The Book of Leviticus commands, thirty-six times by the rabbis’ count, that the stranger who lives among you shall be to you as the citizen among you; you shall love the stranger as yourself, for you were strangers in the land of Egypt. A Mexican man is dead in Houston. The verse was not written for the convenience of the agency. The tradition we claim names the true violence. When the Torah commands you to love the stranger because you were strangers in the land of Egypt, it presumes a memory of terror that the state is now inflicting on others. To read the law as a warrant for slaughter is to invert the very commandment that demands you remember your own deliverance from death.
Pope Francis, on the island of Lampedusa in 2013, said we have fallen into a “globalization of indifference” in which the death of a man in a place we do not know does not reach us. The indifference is in Houston this morning.
Óscar Romero, the night before they killed him, told the soldiers of his own country to stop the repression in the name of God. He did not address the soldiers in the third person. He said you. “In the name of God, in the name of this suffering people whose laments rise to the sky each day more tumultuous, I beg you, I beseech you, I order you in the name of God: cease the repression.” He was speaking to men with guns in his country. The text has not expired in ours.
I say this to the officer who fired the shot. He is a person and not a monster, and he will carry this night with him for the rest of his life whether or not DHS calls it self-defense. I do not know what was in front of him in that East End street at seven in the morning. I do not know whether the man in the car was trying to kill him, escape him, or panic in a way that looked like the first when it was the second. But I know this: he was handed a script before he was handed a conscience. The institution is reaching for him. He does not have to reach back. He can speak. He can refuse the script. He can still come back from this. Whatever happened in that street, he does not have to be the man whose name is on the statement DHS has already written. I know the union has lawyers on retainer for the morning. I know the law that puts a shield between his trigger finger and a courtroom. I know the office that will investigate him is part of the agency that wrote his statement. But he is a man, and the door is not closed.

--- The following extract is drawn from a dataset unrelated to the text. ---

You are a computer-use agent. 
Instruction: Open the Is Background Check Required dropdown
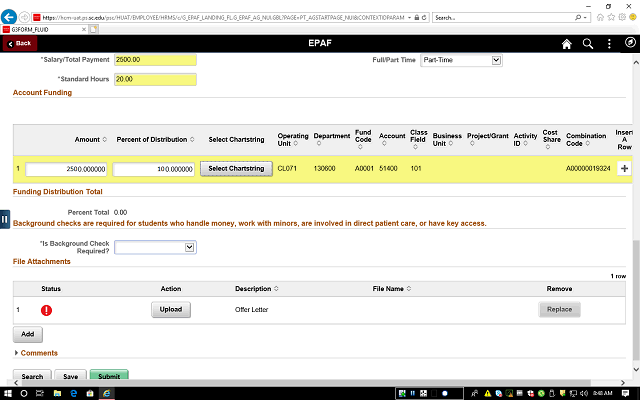155,246
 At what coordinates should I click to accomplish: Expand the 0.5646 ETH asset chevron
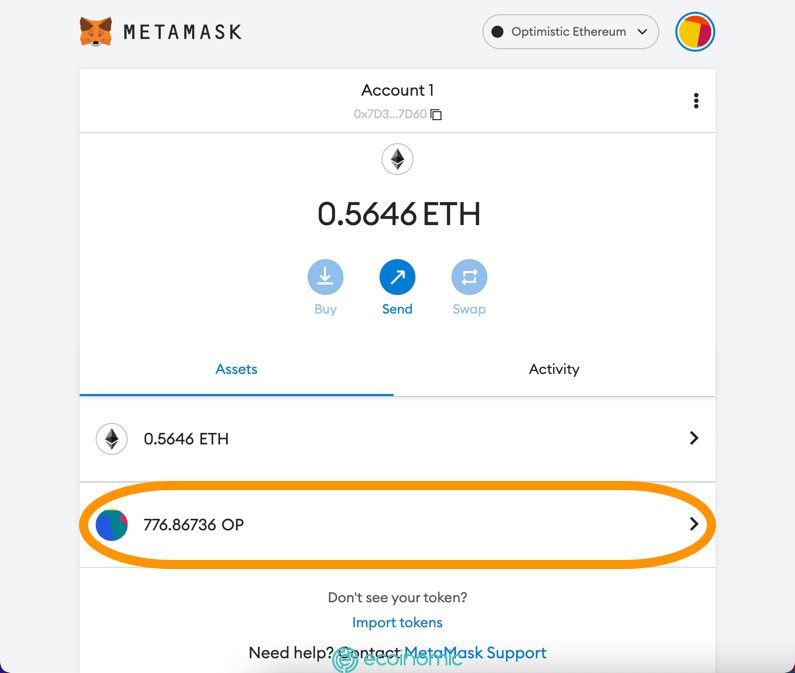click(694, 438)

I write this as a Mexican-American, the son of El Paso, a man who has lived in neighborhoods where ICE comes before dawn. I have heard my own people say the quiet thing — that they want the laws enforced, that they want the criminals gone, that an officer who fires in self-defense is doing a hard job. I have said some of it myself. I know what the script sounds like in my own mouth, and I know the script sounds the same no matter which party runs the agency. The deportation machine Adam Goodman named is older than any of us, and it is fed by the part of us that wants the streets to feel safe even at the cost of a man in Houston whose name we have to learn.

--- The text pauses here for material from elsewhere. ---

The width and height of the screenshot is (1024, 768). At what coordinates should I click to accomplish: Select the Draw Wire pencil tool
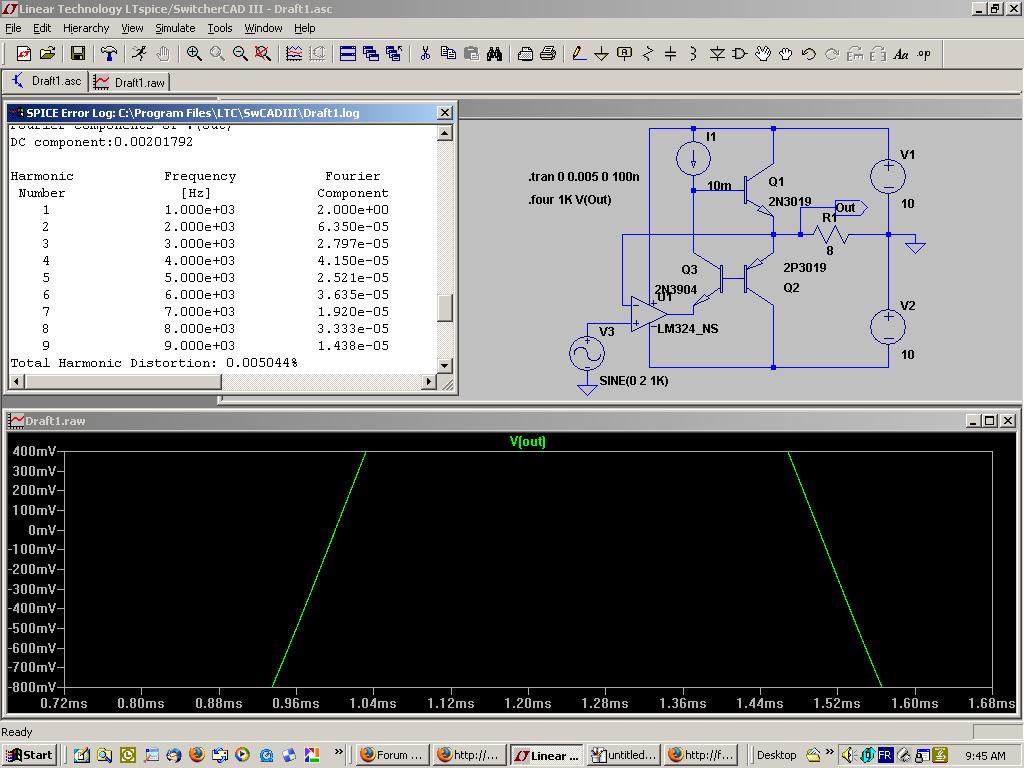click(578, 54)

Lorenzo Salgado Araujo was a man. He had a name. He had people who will bury him this week. The officer who shot him is a man. He has a name. He has a mother, and a wife maybe, and a conscience that will not let him sleep. The agency that sent both of them into that East End street before dawn is not a man, and it does not have a conscience, and it has already written the statement that turns one of these men into a criminal and the other into a hero. Romero stood in the cathedral and said you to the soldiers because he knew the difference between a person and the script a person is handed. The script in this case has been written in Washington. The man it was handed to is in Houston. The man who is dead is in Houston. The parish that will pray for both of them tonight is in Houston.
We have killed a man in Houston. The door of return is open to everyone who had a hand in it. The door of return is not the door of forgetting. It is the door of telling the truth.